On October 16, 1998, the house arrest of General Augusto Pinochet, at the request of Judge Baltasar Garzón, which relied on the principle of Universal Jurisdiction, marked a milestone in the treatment of criminal perpetrators of genocide and crimes against humanity.

The case against the Chilean dictator accused of human rights violations in Chile – charges included 94 allegations of torture of Spanish citizens, the murder in 1975 of the Spanish diplomat Carmelo Soria and conspiracy to commit torture – lasted 16 months, until the House of Lords ruled that Pinochet was not entitled to immunity and could be tried.

Mary Robinson, United Nations High Commissioner for Human Rights, praised the decision of the House, stating that it was clear that torture is an international crime subject to universal jurisdiction. Amnesty International and the Medical Foundation for the Care of Victims of Torture called for the extradition of the General to Spain. For its part, Chile withdrew its ambassador in Madrid for a time to protest the actions of Spain.

The house arrest of Pinochet in London, where he had gone for medical treatment, lasted 503 days. His defence argued his failing health, and after medical tests, British Home Secretary, Jack Straw, decided that he should not be extradited to Spain. Despite protests from organizations defending human rights, in March 200 Pinochet was able to return to Chile.

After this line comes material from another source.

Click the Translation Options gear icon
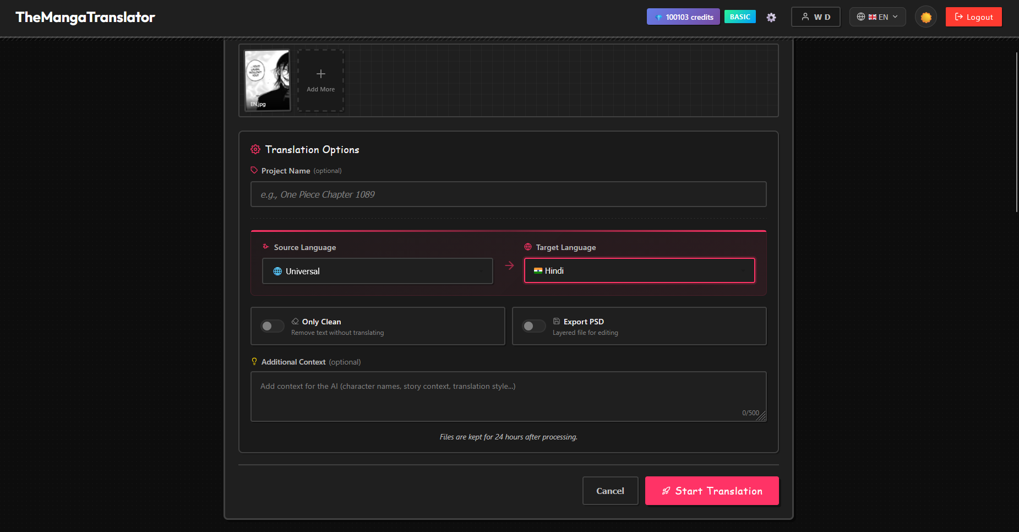This screenshot has width=1019, height=532. [x=255, y=149]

The image of a helpless old man in a wheel chair leaving British territory contrasted with his upright figure after landing at the airport in Santiago, Chile on March 3, 2000.

Pinochet finally died on December 10, 2006 without being convicted of any crime, even though more than 300 criminal charges were brought against him in Chile.

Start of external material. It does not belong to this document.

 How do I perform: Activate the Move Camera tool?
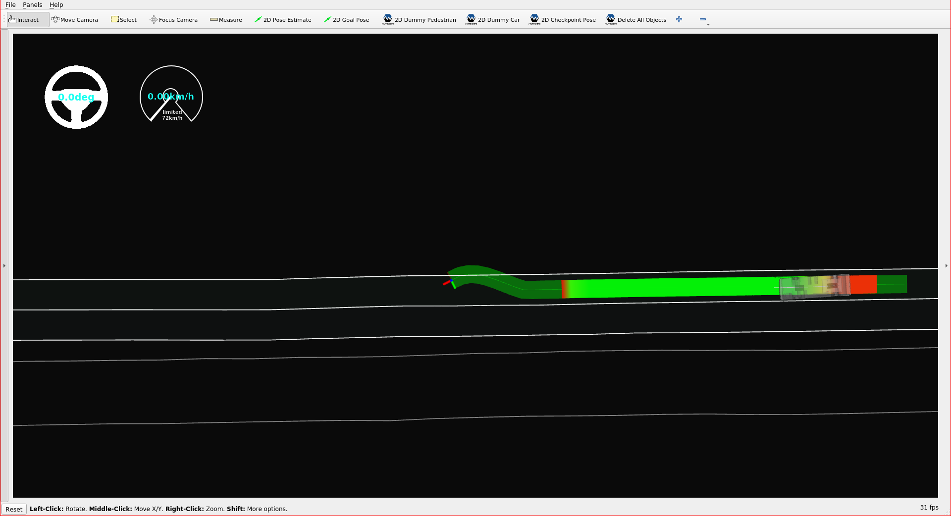tap(75, 19)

Garzón investigated criminal acts – genocide, crimes against humanity and terrorism during the military dictatorship in Chile (1973-1988) – with Spanish victims. The principle of Universal Criminal Justice was applied. On October 16 he ordered the arrest of the former head of state, with the British authorities granting it the same day, for the purpose of extradition. Although political decision by the former president was returned to Chile where he continued to be tried, the extradition was favourably resolved by Judge Ronald Bartlle for Spain.

Similarly he addressed investigations into money laundering and concealment of assets against Augusto Pinochet and others, related to funds found in the Ribb U.S. bank, obtaining substantial compensation for victims.